Instructions to follow » Retype the data exactly, leaving nothing out.

*** Opening Data records ***

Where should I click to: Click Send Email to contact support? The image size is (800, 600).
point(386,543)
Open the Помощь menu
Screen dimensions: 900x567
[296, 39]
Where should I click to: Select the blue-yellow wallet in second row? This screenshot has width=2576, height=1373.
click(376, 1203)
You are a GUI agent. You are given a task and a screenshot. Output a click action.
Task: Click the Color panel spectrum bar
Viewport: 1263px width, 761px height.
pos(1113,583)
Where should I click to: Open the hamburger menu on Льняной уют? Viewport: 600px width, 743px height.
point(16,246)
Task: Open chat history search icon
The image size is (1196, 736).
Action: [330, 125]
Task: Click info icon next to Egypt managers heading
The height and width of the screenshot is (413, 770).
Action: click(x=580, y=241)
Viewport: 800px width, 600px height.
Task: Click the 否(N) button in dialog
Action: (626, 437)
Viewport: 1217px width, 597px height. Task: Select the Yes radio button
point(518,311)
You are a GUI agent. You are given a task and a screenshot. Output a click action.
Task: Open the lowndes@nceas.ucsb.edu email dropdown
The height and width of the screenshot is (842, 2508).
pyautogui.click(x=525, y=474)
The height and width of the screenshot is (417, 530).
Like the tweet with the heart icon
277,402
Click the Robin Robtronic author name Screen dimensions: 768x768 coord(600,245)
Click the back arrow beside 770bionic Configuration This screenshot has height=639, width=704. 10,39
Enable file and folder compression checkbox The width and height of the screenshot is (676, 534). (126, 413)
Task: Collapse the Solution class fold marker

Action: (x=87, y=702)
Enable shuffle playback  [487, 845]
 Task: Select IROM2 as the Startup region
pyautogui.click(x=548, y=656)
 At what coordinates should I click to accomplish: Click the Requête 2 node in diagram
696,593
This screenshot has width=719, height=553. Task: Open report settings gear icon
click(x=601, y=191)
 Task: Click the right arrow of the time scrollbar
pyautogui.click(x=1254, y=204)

*** Closing Data records ***

Answer to this task »
Where should I click to: Click Send Email to contact support? The image size is (800, 600).
point(386,543)
Open the Помощь menu
Screen dimensions: 900x567
[296, 39]
Where should I click to: Select the blue-yellow wallet in second row? This screenshot has width=2576, height=1373.
click(376, 1203)
You are a GUI agent. You are given a task and a screenshot. Output a click action.
Task: Click the Color panel spectrum bar
Viewport: 1263px width, 761px height.
pos(1113,583)
Where should I click to: Open the hamburger menu on Льняной уют? Viewport: 600px width, 743px height.
point(16,246)
Task: Open chat history search icon
The image size is (1196, 736).
Action: [330, 125]
Task: Click info icon next to Egypt managers heading
The height and width of the screenshot is (413, 770).
Action: click(x=580, y=241)
Viewport: 800px width, 600px height.
Task: Click the 否(N) button in dialog
Action: (626, 437)
Viewport: 1217px width, 597px height. Task: Select the Yes radio button
point(518,311)
You are a GUI agent. You are given a task and a screenshot. Output a click action.
Task: Open the lowndes@nceas.ucsb.edu email dropdown
The height and width of the screenshot is (842, 2508).
pyautogui.click(x=525, y=474)
The height and width of the screenshot is (417, 530).
Like the tweet with the heart icon
277,402
Click the Robin Robtronic author name Screen dimensions: 768x768 coord(600,245)
Click the back arrow beside 770bionic Configuration This screenshot has height=639, width=704. 10,39
Enable file and folder compression checkbox The width and height of the screenshot is (676, 534). (126, 413)
Task: Collapse the Solution class fold marker

Action: (x=87, y=702)
Enable shuffle playback  [487, 845]
 Task: Select IROM2 as the Startup region
pyautogui.click(x=548, y=656)
 At what coordinates should I click to accomplish: Click the Requête 2 node in diagram
696,593
This screenshot has width=719, height=553. Task: Open report settings gear icon
click(x=601, y=191)
 Task: Click the right arrow of the time scrollbar
pyautogui.click(x=1254, y=204)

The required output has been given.